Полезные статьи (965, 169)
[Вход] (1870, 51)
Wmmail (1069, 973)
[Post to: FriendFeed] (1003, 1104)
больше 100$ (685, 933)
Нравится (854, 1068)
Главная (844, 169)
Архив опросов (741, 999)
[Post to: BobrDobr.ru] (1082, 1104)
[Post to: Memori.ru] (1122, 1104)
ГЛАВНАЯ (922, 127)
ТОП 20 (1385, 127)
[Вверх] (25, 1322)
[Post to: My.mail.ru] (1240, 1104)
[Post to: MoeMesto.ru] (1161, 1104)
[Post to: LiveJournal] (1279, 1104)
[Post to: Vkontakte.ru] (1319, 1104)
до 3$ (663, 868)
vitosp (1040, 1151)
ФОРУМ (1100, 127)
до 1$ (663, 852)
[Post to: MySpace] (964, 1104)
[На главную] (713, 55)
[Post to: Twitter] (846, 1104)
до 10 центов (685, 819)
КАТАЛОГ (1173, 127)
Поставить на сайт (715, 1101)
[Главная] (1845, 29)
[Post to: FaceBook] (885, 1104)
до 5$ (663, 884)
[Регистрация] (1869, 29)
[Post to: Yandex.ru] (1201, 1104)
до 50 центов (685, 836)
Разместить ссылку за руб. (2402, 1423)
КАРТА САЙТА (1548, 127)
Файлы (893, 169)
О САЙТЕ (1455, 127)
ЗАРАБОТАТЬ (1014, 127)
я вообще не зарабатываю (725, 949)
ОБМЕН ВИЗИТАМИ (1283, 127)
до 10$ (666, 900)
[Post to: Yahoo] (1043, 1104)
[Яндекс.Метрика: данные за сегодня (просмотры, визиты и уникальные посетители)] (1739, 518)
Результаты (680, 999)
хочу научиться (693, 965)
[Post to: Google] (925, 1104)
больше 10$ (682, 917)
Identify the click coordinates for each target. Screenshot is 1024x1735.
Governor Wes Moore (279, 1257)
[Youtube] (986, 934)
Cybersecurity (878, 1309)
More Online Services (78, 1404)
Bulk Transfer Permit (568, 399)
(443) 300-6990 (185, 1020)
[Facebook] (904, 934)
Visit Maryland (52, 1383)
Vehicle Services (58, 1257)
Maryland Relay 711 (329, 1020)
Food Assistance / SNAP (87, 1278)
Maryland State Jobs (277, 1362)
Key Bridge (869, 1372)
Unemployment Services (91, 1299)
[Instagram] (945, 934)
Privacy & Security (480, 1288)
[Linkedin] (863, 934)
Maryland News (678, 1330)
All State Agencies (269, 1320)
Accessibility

**Task requirements:**
Look above for the line holding "[На главную] (713, 55)". Print it and every line after it, exactly, through the line holding "Privacy & Security (480, 1288)".

**Result below:**
[На главную] (713, 55)
[Post to: Twitter] (846, 1104)
до 10 центов (685, 819)
КАТАЛОГ (1173, 127)
Поставить на сайт (715, 1101)
[Главная] (1845, 29)
[Post to: FaceBook] (885, 1104)
до 5$ (663, 884)
[Регистрация] (1869, 29)
[Post to: Yandex.ru] (1201, 1104)
до 50 центов (685, 836)
Разместить ссылку за руб. (2402, 1423)
КАРТА САЙТА (1548, 127)
Файлы (893, 169)
О САЙТЕ (1455, 127)
ЗАРАБОТАТЬ (1014, 127)
я вообще не зарабатываю (725, 949)
ОБМЕН ВИЗИТАМИ (1283, 127)
до 10$ (666, 900)
[Post to: Yahoo] (1043, 1104)
[Яндекс.Метрика: данные за сегодня (просмотры, визиты и уникальные посетители)] (1739, 518)
Результаты (680, 999)
хочу научиться (693, 965)
[Post to: Google] (925, 1104)
больше 10$ (682, 917)
Identify the click coordinates for each target. Screenshot is 1024x1735.
Governor Wes Moore (279, 1257)
[Youtube] (986, 934)
Cybersecurity (878, 1309)
More Online Services (78, 1404)
Bulk Transfer Permit (568, 399)
(443) 300-6990 (185, 1020)
[Facebook] (904, 934)
Visit Maryland (52, 1383)
Vehicle Services (58, 1257)
Maryland Relay 711 (329, 1020)
Food Assistance / SNAP (87, 1278)
Maryland State Jobs (277, 1362)
Key Bridge (869, 1372)
Unemployment Services (91, 1299)
[Instagram] (945, 934)
Privacy & Security (480, 1288)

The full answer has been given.